● Given task
Count the lines in the listing below that contain the word "should". Reply with the number alone.

● Rows
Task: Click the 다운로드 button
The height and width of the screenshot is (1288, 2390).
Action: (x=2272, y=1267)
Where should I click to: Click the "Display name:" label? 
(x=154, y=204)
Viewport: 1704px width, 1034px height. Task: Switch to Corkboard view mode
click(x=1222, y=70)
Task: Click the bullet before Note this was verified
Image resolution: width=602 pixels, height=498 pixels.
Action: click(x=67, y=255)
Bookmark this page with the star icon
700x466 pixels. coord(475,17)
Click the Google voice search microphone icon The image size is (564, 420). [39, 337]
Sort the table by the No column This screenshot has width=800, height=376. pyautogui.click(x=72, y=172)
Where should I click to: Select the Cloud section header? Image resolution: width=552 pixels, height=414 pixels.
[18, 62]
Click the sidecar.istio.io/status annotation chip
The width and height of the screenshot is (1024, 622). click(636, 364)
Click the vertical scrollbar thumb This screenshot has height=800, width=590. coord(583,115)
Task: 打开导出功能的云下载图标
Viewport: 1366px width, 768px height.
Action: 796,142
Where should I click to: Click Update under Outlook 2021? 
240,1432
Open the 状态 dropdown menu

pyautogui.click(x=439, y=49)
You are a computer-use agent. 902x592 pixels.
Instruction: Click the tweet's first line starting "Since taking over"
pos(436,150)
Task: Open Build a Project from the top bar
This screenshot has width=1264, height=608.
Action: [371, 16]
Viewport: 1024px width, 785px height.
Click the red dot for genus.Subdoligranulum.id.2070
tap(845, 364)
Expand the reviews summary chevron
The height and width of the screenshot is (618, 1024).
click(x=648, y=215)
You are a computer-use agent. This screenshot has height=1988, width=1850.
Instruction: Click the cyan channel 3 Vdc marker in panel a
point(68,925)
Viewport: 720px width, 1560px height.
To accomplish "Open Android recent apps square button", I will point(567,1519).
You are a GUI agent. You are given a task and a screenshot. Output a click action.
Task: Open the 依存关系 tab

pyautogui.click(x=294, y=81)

● Result
3